> [What you have to do]: Reply with one number: the count of lines in the listing that contain the string "role".

= = = = = = =

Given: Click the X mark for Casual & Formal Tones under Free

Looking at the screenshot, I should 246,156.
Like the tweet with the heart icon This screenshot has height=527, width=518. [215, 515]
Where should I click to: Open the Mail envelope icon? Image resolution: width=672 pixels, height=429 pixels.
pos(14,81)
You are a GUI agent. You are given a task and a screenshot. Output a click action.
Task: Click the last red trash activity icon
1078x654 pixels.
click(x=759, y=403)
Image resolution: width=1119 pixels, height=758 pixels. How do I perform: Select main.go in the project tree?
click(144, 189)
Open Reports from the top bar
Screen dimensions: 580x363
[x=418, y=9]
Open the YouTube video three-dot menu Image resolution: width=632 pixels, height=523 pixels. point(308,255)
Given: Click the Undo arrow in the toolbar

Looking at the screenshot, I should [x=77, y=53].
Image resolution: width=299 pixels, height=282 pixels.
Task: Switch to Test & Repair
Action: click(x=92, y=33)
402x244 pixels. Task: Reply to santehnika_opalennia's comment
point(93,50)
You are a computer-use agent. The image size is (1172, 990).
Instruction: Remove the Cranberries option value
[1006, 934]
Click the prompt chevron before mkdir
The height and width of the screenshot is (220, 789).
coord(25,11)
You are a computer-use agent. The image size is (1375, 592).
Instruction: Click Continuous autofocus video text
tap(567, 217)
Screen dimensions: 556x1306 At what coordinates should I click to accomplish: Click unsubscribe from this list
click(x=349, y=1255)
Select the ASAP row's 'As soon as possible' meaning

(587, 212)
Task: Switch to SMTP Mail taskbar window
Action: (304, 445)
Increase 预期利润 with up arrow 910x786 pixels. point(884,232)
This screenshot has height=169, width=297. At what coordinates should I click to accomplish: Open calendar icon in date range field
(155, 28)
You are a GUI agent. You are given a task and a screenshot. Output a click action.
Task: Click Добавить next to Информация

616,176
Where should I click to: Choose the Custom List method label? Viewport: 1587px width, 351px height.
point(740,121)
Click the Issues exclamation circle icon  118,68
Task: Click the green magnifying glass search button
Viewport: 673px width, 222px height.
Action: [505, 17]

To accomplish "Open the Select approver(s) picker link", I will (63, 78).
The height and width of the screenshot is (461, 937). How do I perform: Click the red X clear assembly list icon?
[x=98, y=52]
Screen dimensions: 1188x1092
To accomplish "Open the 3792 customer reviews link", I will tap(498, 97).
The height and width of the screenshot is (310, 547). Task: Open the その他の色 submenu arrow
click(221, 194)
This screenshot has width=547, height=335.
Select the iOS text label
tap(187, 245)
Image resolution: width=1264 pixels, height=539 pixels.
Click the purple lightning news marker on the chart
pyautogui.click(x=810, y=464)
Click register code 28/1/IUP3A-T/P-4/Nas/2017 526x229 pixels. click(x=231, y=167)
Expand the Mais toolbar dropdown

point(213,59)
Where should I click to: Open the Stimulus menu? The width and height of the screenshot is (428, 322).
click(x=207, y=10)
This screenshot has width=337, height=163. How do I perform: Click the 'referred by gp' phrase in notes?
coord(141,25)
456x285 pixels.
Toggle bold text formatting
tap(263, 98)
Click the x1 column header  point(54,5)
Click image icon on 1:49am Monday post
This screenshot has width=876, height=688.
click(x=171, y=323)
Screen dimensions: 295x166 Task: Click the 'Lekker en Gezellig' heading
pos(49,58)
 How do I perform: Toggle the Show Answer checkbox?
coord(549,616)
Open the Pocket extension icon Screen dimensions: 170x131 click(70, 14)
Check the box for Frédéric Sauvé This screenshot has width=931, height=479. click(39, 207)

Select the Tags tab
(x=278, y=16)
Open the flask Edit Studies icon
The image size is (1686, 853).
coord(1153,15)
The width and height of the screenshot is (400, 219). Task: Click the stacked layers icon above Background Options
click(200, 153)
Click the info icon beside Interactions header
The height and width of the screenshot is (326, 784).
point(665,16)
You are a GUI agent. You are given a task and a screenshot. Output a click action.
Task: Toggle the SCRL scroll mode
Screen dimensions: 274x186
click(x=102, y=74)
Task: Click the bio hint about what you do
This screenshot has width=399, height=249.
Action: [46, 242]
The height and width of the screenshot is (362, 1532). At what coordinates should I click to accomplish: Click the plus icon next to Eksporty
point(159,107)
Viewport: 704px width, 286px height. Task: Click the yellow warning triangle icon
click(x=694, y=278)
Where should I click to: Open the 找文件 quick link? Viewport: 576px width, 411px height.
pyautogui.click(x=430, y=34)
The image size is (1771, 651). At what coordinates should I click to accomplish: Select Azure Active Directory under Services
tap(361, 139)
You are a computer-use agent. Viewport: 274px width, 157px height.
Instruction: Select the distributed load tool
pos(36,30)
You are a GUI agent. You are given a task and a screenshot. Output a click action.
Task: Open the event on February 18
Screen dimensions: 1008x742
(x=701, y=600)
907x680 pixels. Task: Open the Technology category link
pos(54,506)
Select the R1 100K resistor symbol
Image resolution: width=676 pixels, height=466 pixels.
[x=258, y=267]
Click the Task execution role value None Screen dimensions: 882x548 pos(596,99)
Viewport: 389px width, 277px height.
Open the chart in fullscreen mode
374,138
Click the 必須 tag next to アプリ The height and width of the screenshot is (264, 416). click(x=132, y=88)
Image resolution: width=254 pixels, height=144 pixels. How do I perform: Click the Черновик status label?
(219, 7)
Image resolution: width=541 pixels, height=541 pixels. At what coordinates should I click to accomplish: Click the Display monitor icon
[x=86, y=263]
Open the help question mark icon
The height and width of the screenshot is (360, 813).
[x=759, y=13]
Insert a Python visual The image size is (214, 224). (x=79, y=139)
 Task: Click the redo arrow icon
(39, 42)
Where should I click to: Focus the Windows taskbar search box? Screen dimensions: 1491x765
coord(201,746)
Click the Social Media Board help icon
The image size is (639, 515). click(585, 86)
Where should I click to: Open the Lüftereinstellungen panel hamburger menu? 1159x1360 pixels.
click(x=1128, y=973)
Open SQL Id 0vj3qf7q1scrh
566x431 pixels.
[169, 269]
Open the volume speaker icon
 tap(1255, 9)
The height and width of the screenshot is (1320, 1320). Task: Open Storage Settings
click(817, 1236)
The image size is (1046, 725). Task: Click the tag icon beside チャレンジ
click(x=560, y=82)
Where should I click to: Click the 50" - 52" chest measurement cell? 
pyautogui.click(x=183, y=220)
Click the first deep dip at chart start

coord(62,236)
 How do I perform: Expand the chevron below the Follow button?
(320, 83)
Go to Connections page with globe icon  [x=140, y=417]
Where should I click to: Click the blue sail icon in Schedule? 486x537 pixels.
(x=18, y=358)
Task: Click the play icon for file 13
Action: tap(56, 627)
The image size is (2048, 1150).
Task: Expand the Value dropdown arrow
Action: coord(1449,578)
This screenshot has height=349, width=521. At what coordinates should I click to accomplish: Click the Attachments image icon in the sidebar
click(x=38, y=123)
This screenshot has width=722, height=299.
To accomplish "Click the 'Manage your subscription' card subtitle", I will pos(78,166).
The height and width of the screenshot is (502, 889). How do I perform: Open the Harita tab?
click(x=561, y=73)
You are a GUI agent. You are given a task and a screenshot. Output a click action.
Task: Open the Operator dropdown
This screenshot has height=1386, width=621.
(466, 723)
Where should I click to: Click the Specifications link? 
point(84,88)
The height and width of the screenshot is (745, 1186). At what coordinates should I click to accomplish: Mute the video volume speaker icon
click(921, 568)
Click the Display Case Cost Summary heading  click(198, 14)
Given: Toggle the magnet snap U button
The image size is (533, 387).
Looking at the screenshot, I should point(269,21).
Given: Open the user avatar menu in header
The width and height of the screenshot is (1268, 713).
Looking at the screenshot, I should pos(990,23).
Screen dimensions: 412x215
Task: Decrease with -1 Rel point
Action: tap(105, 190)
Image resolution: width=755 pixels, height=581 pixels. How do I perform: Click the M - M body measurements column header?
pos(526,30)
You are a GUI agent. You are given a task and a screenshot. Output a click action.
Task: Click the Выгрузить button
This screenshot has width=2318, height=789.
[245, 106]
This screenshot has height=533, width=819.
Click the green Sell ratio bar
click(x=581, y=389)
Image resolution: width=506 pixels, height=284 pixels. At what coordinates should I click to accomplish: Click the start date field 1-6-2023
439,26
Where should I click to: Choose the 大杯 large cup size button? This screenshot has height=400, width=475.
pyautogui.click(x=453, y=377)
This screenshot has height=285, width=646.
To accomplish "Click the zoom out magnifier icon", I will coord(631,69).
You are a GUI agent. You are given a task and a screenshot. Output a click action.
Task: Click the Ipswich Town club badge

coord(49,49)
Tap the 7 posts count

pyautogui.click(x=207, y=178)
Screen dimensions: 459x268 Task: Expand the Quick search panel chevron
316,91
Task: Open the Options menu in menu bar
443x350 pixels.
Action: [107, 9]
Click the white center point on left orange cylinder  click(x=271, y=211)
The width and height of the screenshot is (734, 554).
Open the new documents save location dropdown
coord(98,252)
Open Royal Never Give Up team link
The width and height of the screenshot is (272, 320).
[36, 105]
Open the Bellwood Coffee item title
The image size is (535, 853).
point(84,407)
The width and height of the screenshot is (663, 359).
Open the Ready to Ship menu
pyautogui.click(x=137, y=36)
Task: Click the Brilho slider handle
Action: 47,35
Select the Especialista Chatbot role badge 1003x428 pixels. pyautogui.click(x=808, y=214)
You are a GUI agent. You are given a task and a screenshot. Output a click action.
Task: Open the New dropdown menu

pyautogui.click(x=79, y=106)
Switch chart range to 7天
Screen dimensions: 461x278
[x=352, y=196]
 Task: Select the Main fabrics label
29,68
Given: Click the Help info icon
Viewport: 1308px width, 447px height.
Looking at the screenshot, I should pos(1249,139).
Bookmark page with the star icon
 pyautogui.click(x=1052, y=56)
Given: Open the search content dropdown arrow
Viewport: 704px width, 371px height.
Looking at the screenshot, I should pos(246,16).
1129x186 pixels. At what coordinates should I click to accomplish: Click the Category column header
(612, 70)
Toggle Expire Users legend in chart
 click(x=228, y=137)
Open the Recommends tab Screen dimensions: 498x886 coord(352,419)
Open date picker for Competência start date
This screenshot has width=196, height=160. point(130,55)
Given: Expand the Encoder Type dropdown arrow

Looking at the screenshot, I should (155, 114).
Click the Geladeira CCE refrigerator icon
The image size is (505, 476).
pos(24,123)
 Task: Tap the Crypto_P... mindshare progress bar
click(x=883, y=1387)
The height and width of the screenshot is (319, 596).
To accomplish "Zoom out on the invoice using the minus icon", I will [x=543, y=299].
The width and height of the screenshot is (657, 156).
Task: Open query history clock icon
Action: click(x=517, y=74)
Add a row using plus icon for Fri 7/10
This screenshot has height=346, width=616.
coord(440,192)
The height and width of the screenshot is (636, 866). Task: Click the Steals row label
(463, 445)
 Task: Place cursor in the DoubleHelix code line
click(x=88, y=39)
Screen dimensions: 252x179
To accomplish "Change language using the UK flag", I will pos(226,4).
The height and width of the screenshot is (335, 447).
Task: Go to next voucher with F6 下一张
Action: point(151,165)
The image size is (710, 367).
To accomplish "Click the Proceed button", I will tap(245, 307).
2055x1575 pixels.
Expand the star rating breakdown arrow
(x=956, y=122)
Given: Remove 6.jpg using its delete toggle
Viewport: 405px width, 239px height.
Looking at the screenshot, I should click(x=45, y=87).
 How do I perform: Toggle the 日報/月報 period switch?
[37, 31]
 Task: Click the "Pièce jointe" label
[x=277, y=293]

= = = = = = =

> [The completed task]: 2